Courtesy of pxhere
The end of spring semester means a ramping of academic responsibilities and extracurricular involvements at the same time. Students juggle classes, assignments, sports practices, rehearsals, work, and a variety of other clubs and engagements. Meanwhile, first-years are tackling finals week for the first time, sophomores are preparing to study abroad, juniors are applying for critical summer internships, and seniors are finishing up and presenting their theses. Many colleges accommodate the piling up of responsibilities at the end of the semester by scheduling a reading period, a week or so directly preceding finals, where students can focus on studying and writing papers without the lost time spent in classes.
At Hamilton, we have a very brief reading period — only two days: May 8th and 9th.
I decided to see what reading periods for the spring 2018 semester looked like across the eleven NESCAC colleges to see how Hamilton measured up. Trinity College takes the cake for the longest reading period with a whopping six days and Wesleyan University follows close behind with five. Amherst, Bowdoin, Colby, and Williams Colleges all have four day reading periods, while Tufts University, Bates and Middlebury Colleges have three days. Connecticut and Hamilton Colleges come out on the bottom with two days each. This works out to a mean average of 3.6 days per school with a median and mode average of four days. Essentially, nearly a full reading week.
Since the academic calendars of the NESCAC schools tend to align fairly well for sports purposes, I decided to look at the eight Ivy League Schools to see how they compared with the NESCAC. They were even more varied that the NESCAC schools. Dartmouth College, University of Pennsylvania, Columbia University and Cornell University had one, two, three, and four days respectively. Harvard and Yale Universities both had seven days. Princeton University nears the top with an over a week long reading period, nine days, and Brown University blows everybody else out of the water with a whopping twelve day reading period. These schools average out to a mean of 5.6, a median of 5.5 days, and a mode of seven reading days; overall, a longer average period than Hamilton.
I also wanted to examine how universities that are not all bound by athletic leagues would measure up to one another, so I found the average reading period for World Atlas’s list of the ten largest public universities in the United States. University of Central Florida, Ohio State University, Florida International University, and Indiana University all have one reading day each. Texas A&M University, University of Florida, Arizona State University, and University of Minnesota each have two days. And University of Texas at Austin and Michigan State University each have three. That averages out to a median of 1.8, a mode of 1.2, and a median of two.
The large state schools have the lowest mean reading period, Hamilton has the middle average, and the Ivys the highest, with some variation within each group. It is evident that, variation accounted for, different groups of schools have different attitudes towards the necessity of lengthy reading periods and many schools get by on far less than a full week. Even so, Hamilton does come out on the low end of the NESCAC schools.

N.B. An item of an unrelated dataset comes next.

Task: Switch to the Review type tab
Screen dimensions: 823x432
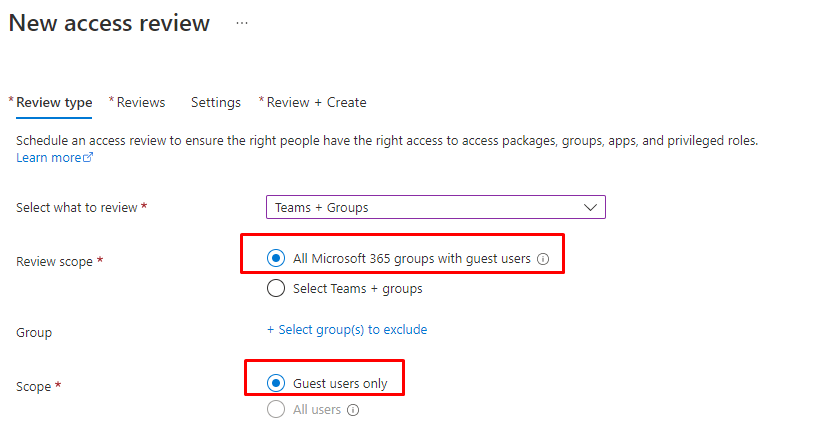Action: click(54, 102)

Clearly, the administration does not feel that a full reading week is necessary. There are a variety of ways to justify this decision. Having a shorter reading week was probably a contributing factor in Hamilton’s two-week spring break instead of the single week many other schools have. Hamilton classes also end earlier in May than some other schools and clipping reading week could have made this possible as well. However, having such a short reading week is not popular with everybody. Nearly all students have final papers, projects, and tests that reading week would allow them uninterrupted time to finish. Others have extracurricular commitments that impede their studying which would (presumably) have ended by reading week, giving them a much needed break
Perhaps the largest issue with the two-day reading period is that some people truly only have two days while others may have three or four if their finals do not start until late into finals week. I think Hamilton students would benefit from an additional reading day to prepare for finals so they can prepare thoroughly at a rigorous but manageable pace.